Pour les autres éditions de ce texte, voir La fiancée polonaise.

Les PleursMadame Goullet, libraire (p. 297-302).

LA
FIANCÉE POLONAISE.

Et de tous leurs bienfaits écartant la mémoire,
Vont demander à Dieu le pardon de leur gloire.

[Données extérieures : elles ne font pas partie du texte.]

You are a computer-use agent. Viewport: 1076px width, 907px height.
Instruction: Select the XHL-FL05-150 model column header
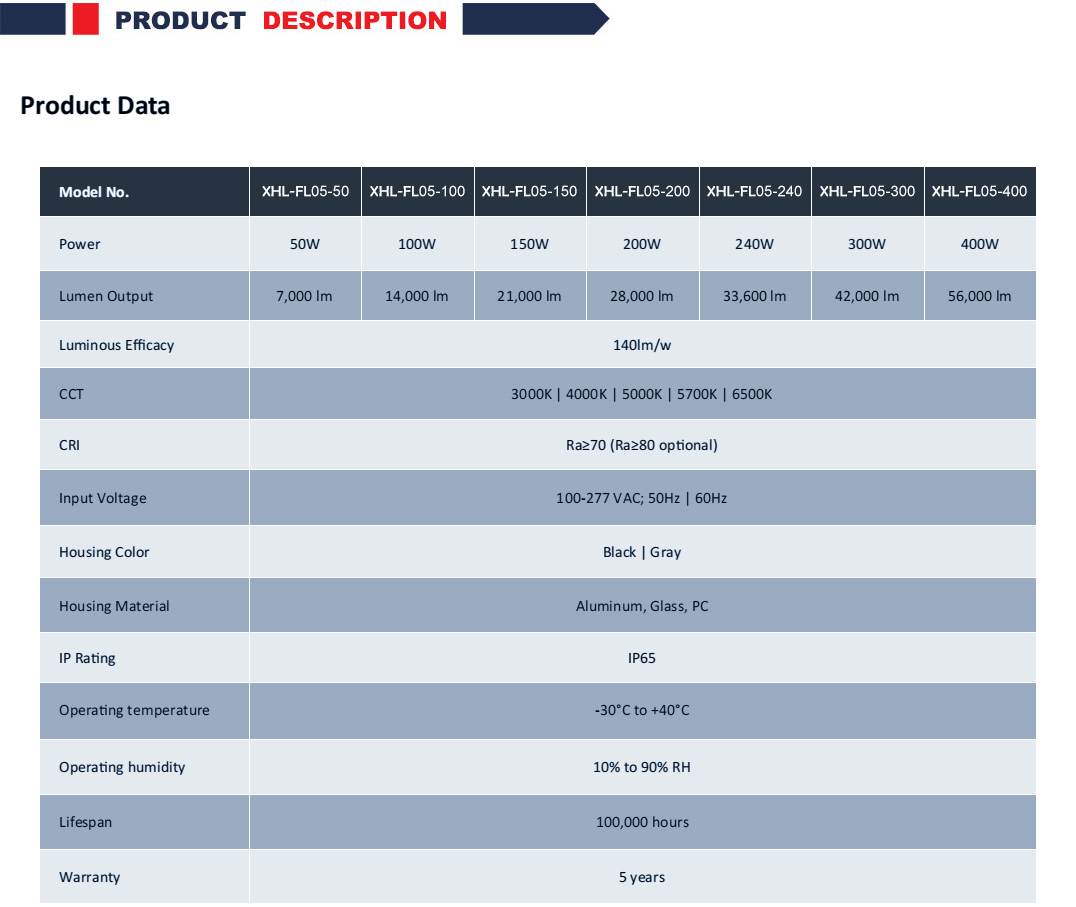pos(529,191)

— DELPHINE GAY (DE GIRARDIN). —

LIII.

« Ouvrez ! » — Qui frappe à l’heure
Où l’homme dort souvent ?
Est-ce un blessé qui pleure
De revenir vivant ?
— « Ouvrez ! je vous en prie ;
De mon lointain hameau,

J’apporte à la patrie
Ce que j’ai de plus beau.

» Des anges sentinelles,
Envolés sans remords,
J’ai vu les blanches ailes
Envelopper vos morts !
Regardez ! nulles toiles
Ne doublent leurs cercueils ;
Pitié, jette tes voiles !
Ils n’ont pas de linceuls ! »

Et la femme au front d’ange,
Aux yeux tristes sans pleurs,
De la terre où tout change
Essayant les douleurs,
Au nom du Dieu qui donne,
Sur de chastes autels
Apporte une humble aumône
À ses frères mortels !

« Je suis… je fus promise
À qui défend vos dieux ;
Mais la noce est remise ;
On se retrouve aux cieux !

Cet anneau qui me lie
Entraînera mon cœur :
C’est le don de ma vie !…
Qu’il vous porte bonheur. »

Et, comme la colombe
Vient d’un autre séjour,
Jeter sur une tombe
Quelque secret d’amour,
Fidèle à son épreuve,
Sur un drapeau sanglant
La jeune vierge veuve
Posa l’anneau tremblant.

Ces dons que le cœur sème
Aux blessés du chemin,
Dieu les voit, Dieu les aime,
Dieu les pèse en sa main :
Et de vieux prêtres d’armes,
En baisant l’anneau d’or,
L’enrichirent de larmes :
Rois, craignez ce trésor !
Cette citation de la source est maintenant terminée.